Deus fecha uma porta mas abre sempre uma janela

Um dos maiores choques que sofri quando cheguei à RTP foi ver alguns colegas de profissão, e apenas alguns, do sector privado onde eu tinha estado, a defender que os despedimentos eram aceitáveis porque na empresa, pública, somos pagos com dinheiros públicos.

Na verdade, a maior parte,não partilhava deste ponto de vista.

É verdade, eu ganho o meu ordenado, menos o que eu próprio pago do Contribuição Audiovisual - vulgo Taxa de televisão- e o que todos os meus familiares - só tios tenho onze, agora imaginem a "primalhada" toda - descontam para mim.

Fiquei chocado porque já tinha passado por dois processos semelhantes na TSF e na SIC e sabia todas as dores que estas coisas provocam, para quem é despedido mas também para quem despede pessoas que ainda ontem tinham almoçado na própria mesa ou com quem se tinha marcado uma reportagem para os próximos meses.

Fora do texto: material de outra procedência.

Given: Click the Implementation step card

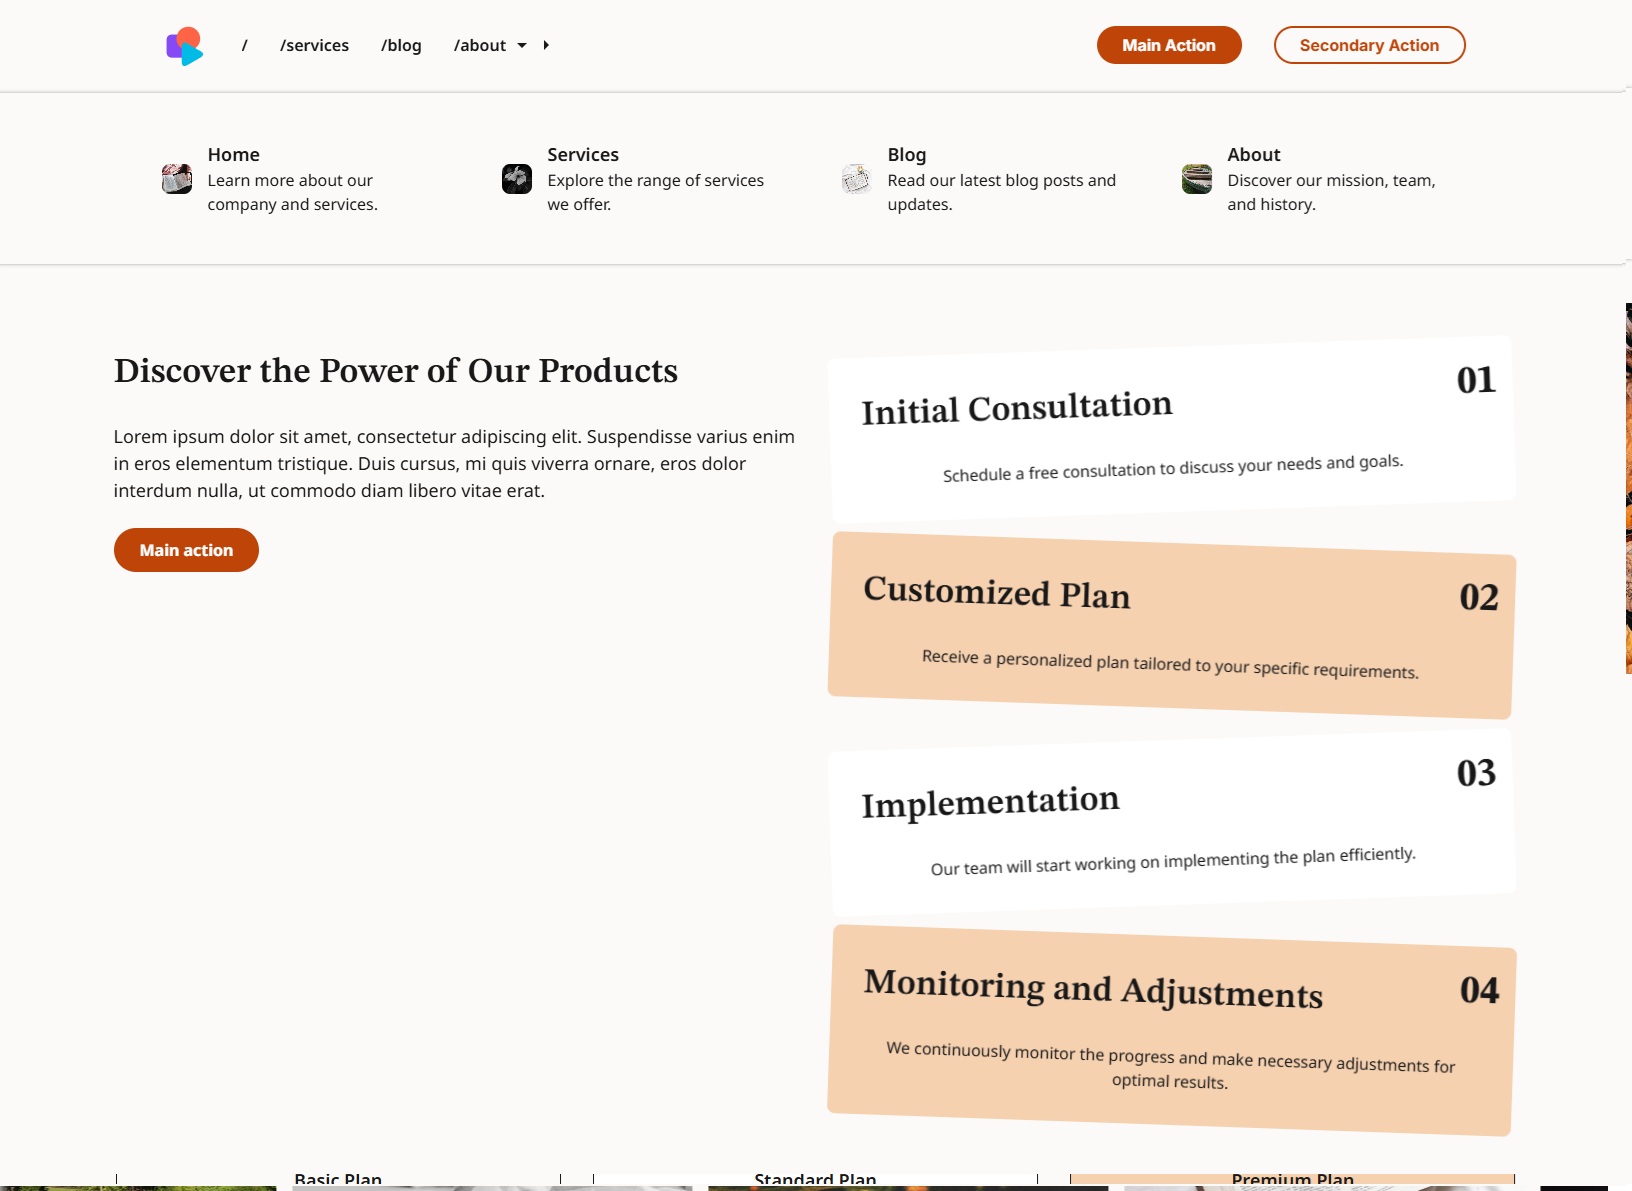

Na TSF e na SIC estava sentado ao lado das pessoas que eram chamadas, uma a uma, para conversas de adeus. O horror no olhar dessas pessoas não tem descrição.

Hoje lamento profundamente que o Grupo Controlinveste esteja a despedir 160 pessoas. São 160 famílias, com as mesmas felicidades e dramas que as famílias dos profissionais da RTP, que passam a viver pior e a sofrer de um dos males mais graves dos tempos modernos. O despedimento.

Lamento e sinto-me profundamente infeliz. Porque imagino como seria comigo e não consigo pensar num único aspecto positivo. Mas envio do Rio de Janeiro, onde acompanho o Mundial do Brasil, um abraço solidário a todos os que vão ser afectados por mais um processo difícil de "dispensa de colaboradores". Falso. São trabalhadores a quem as empresas devem. Muito! Horas, talento, disponibilidade, falta de tempo para as famílias, problemas de saúde crónicos.

Um abraço especial para o meu querido João Paulo Baltazar, numa altura em que imagino quem são alguns mas não conheço os outros nomes.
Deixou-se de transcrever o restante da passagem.